Au contraire de ce qu’on pourrait imaginer, une journée nuageuse peut être bien pire pour elle qu’une autre très ensoleillée. «Au moins, quand il y a grand soleil, je vois les ombres où je peux me déplacer. Lorsque c’est nuageux, c’est le pire», précise-t-elle. Le matin de notre rencontre, Nadia se balade dans les rues morgiennes en se fondant clairement dans la masse: aujourd’hui plus besoin de gants, d’écharpe, de chapeau ou de parapluie. «Là, vous voyez bien que je sors comme tout le monde, et ça va. Mais, à l’époque, je devais constamment me couvrir. En hiver, cela ne se remarquait pas trop, mais, en plein été, lorsque vous arrivez avec manches longues et parapluie…» Et le regard des gens posé sur elle pouvait la blesser profondément. «Quand on venait me dire: «Alors, il fait froid chez toi?», ma vie entière défilait et je fondais en larmes, je me voyais comme une personne transparente.» Car, une fois brûlée, elle devait rester enfermée chez elle, dans le noir, même une lumière de lampe pouvait lui faire mal.

«Ce médicament m’a donné le droit d’exister»

Celle qui travaille, aujourd’hui, comme représentante pour un laboratoire d’analyses médicales parle de ses deux vies, celle d’avant le médicament, et celle d’après, avec toujours beaucoup d’émotion dans la voix. «Je peux dire que j’ai commencé à vivre à 21 ans. Ce médicament m’a tout simplement donné le droit d’exister.»
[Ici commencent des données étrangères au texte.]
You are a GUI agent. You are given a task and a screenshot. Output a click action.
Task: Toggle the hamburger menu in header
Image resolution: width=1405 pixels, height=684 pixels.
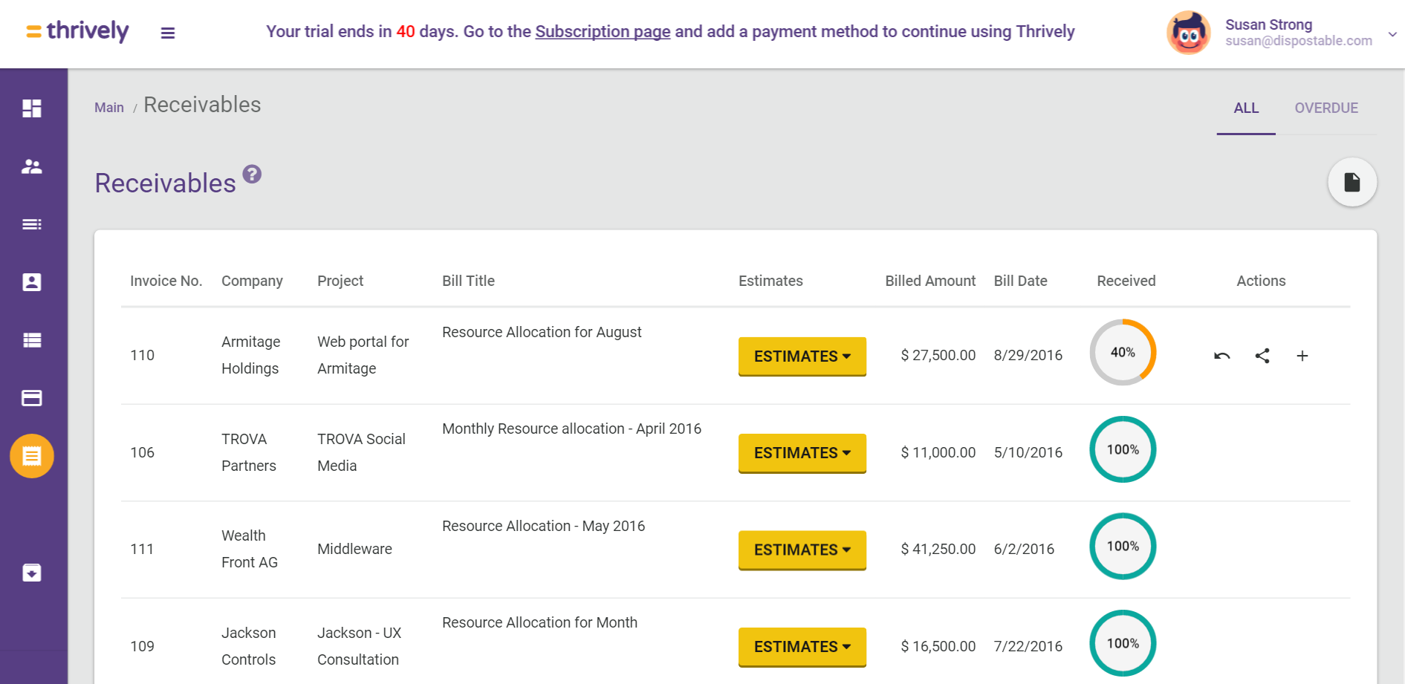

Reste que le chemin n’a pas non plus été facile avec ce traitement. Très coûteux – le montant d’une injection s’élève à 17 000 francs – le médicament lui a été enlevé pendant un mois lorsque les assurances ont cessé de le payer. «Tu vivais en enfer, tu as connu la vie, et on veut te renvoyer là-bas… J’ai vécu toute ma jeunesse comme une injustice, et là quelqu’un décide que je n’en vaux pas la peine. Personne ne voudrait vivre caché!» Grâce à la mobilisation des personnes atteintes comme elle par cette maladie – seulement une trentaine en Suisse – elle a finalement obtenu gain de cause. «Mais certains n’ont pas eu la même chance que moi et n’ont pas le droit aux doses dont ils auraient besoin.» Car la rareté de sa maladie ne pousse pas la recherche médicale à s’y pencher. «Je souhaite maintenant continuer à vivre sans cette peur qu’on me l’enlève.»